Cuando un cliente nos viene con lo de bueno, bonito y barato siempre le contestamos con el mismo razonamiento (que no lo hemos creado nosotros, por supuesto):
Si es bueno y bonito, no puede ser barato
Si es bueno, llevará muchas horas de desarrollo y si es bonito muchas horas de diseño, lo que en ambos casos al final traduce en más precio. Y esto es así.
Como sabéis nosotros trabajamos mayoritariamente con software libre porque así lo hemos decidido. Como está muy de moda decir ahora, es nuestro core. Pues bien, los que buscan lo barato no entienden que una cosa es no tener que pagar licencias y otra bien distinta es que la funcionalidad completa del proyecto ya la haga Drupal, por ejemplo, nada más instalarlo en un servidor. Los desarrollos a medida tienen su enjundia. Además, generalmente en proyectos complejos hay una gran cantidad de labor de gestión que todo el mundo olvida cuando valora un proyecto: interminables e innumerables reuniones, cientos de correos electrónicos con cambios, atención al cliente 24×7… Bueno, qué os vamos a contar que no sepáis o que no hayáis sufrido ya.
Si es bueno y barato, no puede ser bonito
Parece ser que está en mente de mucha gente que el diseño se tiene que regalar, que es una disciplina sobrevalorada y que cualquiera lo puede hacer (y además en un espacio de tiempo cortísimo). Estamos hartos ya de escuchar “pues mi sobrino que sabe usar el Corel me hace eso por mucho menos dinero”. Somos profesionales y no estamos en este mundo para luchar contra sobrinos, cuñados y vecinos. Si no quieres diseño a medida y crees que tu proyecto se resuelve con una plantilla, nos parece correcto y también lo podemos hacer así, pero el trabajo de un diseñador tiene un coste.
Nos hemos encontrado de todo en este mundo del diseño, desde el ya famoso “te paso el diseño final en Powerpoint” (¡bravo!), el no despreciable “quiero los colores de mi web en CMYK” y el no siempre bien ponderado “te paso las fotografías a 300ppp porque así se ven mejor”. Anécdotas hay muchas, profesionales no tanto.

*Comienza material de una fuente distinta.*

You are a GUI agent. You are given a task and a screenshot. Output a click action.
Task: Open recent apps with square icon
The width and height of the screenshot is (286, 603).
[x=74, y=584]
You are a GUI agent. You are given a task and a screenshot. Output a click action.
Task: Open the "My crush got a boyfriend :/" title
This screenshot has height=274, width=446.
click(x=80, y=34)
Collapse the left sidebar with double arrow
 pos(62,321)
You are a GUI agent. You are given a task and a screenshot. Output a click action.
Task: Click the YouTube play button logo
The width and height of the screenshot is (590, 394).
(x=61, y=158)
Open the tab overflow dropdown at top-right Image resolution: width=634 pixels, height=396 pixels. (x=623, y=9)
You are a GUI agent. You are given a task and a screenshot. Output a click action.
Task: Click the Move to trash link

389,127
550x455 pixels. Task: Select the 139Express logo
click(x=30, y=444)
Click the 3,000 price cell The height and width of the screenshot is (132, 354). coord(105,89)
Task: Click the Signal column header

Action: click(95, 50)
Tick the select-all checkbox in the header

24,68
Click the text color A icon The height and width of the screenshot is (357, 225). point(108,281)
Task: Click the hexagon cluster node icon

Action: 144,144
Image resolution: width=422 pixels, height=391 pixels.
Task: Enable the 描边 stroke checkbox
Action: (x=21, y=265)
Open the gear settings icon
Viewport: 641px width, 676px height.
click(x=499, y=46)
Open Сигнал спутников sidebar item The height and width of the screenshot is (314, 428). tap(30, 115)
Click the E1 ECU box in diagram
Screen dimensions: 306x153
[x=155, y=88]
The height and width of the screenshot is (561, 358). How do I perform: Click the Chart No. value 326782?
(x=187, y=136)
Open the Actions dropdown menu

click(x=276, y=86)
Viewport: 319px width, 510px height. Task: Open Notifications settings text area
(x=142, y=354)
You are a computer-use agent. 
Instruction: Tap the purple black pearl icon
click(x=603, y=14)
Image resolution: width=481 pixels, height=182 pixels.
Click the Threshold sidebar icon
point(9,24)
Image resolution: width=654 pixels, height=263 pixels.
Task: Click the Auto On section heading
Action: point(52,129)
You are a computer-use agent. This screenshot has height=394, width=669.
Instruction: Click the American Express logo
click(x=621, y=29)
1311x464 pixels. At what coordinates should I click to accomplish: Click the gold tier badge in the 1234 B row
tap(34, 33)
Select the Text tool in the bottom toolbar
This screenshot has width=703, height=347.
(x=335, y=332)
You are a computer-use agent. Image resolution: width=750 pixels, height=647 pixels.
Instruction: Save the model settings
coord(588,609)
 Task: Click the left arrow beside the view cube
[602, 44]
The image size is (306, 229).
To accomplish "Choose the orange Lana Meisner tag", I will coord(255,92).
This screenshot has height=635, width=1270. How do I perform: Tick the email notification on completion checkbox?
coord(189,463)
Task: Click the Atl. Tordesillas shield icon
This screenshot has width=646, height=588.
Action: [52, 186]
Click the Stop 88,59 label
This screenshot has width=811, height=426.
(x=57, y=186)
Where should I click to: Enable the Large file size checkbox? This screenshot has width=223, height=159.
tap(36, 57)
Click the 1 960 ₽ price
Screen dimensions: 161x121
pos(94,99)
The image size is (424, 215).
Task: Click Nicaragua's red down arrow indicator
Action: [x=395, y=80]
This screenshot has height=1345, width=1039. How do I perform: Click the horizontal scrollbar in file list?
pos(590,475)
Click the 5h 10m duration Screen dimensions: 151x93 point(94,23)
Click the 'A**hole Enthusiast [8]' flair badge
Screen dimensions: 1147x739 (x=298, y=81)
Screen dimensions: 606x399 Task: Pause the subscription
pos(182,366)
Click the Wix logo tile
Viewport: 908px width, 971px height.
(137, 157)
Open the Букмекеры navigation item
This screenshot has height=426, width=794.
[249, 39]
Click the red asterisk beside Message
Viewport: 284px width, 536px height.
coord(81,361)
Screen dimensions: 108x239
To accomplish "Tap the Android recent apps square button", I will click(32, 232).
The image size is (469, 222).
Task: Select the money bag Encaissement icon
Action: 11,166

Si es bonito y barato, no puede ser bueno
Algo barato y “agradable a la vista” sin el correcto desarrollo detrás, no sirve para nada y probablemente no sea tan “bonito”. Es el mismo razonamiento que en el primer caso: lo bueno lleva muchas horas detrás, y eso se tiene que pagar. No podemos pretender que alguien de el 100% de sí mismo pagándole el 30% de lo que debería cobrar.
Eso sí, desde aquí queremos dejar claro que dentro del sector hay quien infla muchísimo los precios y también empresas que no tienen capacidad de llevar a cabo los proyectos y recurren a la subcontratación. Todo suma.
Conclusión
Tanto por el bien de nuestro equipo, como por el bien del sector, creemos que todos tenemos que cobrar las cosas por lo que valen. Es la única manera de que nos valoren correctamente y de evitar muchas discusiones innecesarias.